#### Entries provided:
—————

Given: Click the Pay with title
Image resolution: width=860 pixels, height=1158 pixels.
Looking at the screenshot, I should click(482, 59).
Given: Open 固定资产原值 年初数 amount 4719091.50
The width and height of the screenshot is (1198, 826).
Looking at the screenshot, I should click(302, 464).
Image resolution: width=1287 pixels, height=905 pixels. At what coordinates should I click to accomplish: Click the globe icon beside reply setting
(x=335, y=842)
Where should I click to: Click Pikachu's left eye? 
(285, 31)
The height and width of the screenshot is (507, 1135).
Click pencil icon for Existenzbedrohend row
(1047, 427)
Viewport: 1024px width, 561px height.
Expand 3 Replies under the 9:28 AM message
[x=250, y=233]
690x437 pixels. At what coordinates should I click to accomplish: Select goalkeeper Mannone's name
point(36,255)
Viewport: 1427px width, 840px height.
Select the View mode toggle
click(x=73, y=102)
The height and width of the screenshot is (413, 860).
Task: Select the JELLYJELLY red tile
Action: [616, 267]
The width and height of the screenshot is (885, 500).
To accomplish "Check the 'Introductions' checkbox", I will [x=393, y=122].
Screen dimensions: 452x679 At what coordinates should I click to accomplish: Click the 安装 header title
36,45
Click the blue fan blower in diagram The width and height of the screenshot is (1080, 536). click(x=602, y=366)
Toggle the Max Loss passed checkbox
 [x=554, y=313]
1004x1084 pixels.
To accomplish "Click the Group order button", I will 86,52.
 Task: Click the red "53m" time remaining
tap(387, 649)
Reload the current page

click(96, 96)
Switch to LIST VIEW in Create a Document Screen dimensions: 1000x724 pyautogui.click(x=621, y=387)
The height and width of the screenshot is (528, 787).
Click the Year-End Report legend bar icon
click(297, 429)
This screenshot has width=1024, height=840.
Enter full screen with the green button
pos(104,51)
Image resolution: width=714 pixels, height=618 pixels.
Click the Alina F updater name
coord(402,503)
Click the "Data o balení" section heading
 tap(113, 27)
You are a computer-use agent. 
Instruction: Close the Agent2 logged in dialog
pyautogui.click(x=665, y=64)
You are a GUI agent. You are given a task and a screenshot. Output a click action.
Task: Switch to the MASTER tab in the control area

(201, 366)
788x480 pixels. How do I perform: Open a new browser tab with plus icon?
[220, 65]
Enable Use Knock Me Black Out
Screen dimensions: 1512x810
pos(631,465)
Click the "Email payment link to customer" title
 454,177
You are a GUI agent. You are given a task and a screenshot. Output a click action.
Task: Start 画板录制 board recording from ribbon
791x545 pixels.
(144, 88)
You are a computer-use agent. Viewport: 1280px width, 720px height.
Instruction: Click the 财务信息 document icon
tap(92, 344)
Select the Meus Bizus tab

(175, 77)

—————

#### Work instructions:
Could you reproduce every record above exactly as it stands?

#### Response box:
Given: Click the Pay with title
Image resolution: width=860 pixels, height=1158 pixels.
Looking at the screenshot, I should click(482, 59).
Given: Open 固定资产原值 年初数 amount 4719091.50
The width and height of the screenshot is (1198, 826).
Looking at the screenshot, I should click(302, 464).
Image resolution: width=1287 pixels, height=905 pixels. At what coordinates should I click to accomplish: Click the globe icon beside reply setting
(x=335, y=842)
Where should I click to: Click Pikachu's left eye? 
(285, 31)
The height and width of the screenshot is (507, 1135).
Click pencil icon for Existenzbedrohend row
(1047, 427)
Viewport: 1024px width, 561px height.
Expand 3 Replies under the 9:28 AM message
[x=250, y=233]
690x437 pixels. At what coordinates should I click to accomplish: Select goalkeeper Mannone's name
point(36,255)
Viewport: 1427px width, 840px height.
Select the View mode toggle
click(x=73, y=102)
The height and width of the screenshot is (413, 860).
Task: Select the JELLYJELLY red tile
Action: [616, 267]
The width and height of the screenshot is (885, 500).
To accomplish "Check the 'Introductions' checkbox", I will [x=393, y=122].
Screen dimensions: 452x679 At what coordinates should I click to accomplish: Click the 安装 header title
36,45
Click the blue fan blower in diagram The width and height of the screenshot is (1080, 536). click(x=602, y=366)
Toggle the Max Loss passed checkbox
 [x=554, y=313]
1004x1084 pixels.
To accomplish "Click the Group order button", I will 86,52.
 Task: Click the red "53m" time remaining
tap(387, 649)
Reload the current page

click(96, 96)
Switch to LIST VIEW in Create a Document Screen dimensions: 1000x724 pyautogui.click(x=621, y=387)
The height and width of the screenshot is (528, 787).
Click the Year-End Report legend bar icon
click(297, 429)
This screenshot has width=1024, height=840.
Enter full screen with the green button
pos(104,51)
Image resolution: width=714 pixels, height=618 pixels.
Click the Alina F updater name
coord(402,503)
Click the "Data o balení" section heading
 tap(113, 27)
You are a computer-use agent. 
Instruction: Close the Agent2 logged in dialog
pyautogui.click(x=665, y=64)
You are a GUI agent. You are given a task and a screenshot. Output a click action.
Task: Switch to the MASTER tab in the control area

(201, 366)
788x480 pixels. How do I perform: Open a new browser tab with plus icon?
[220, 65]
Enable Use Knock Me Black Out
Screen dimensions: 1512x810
pos(631,465)
Click the "Email payment link to customer" title
 454,177
You are a GUI agent. You are given a task and a screenshot. Output a click action.
Task: Start 画板录制 board recording from ribbon
791x545 pixels.
(144, 88)
You are a computer-use agent. Viewport: 1280px width, 720px height.
Instruction: Click the 财务信息 document icon
tap(92, 344)
Select the Meus Bizus tab

(175, 77)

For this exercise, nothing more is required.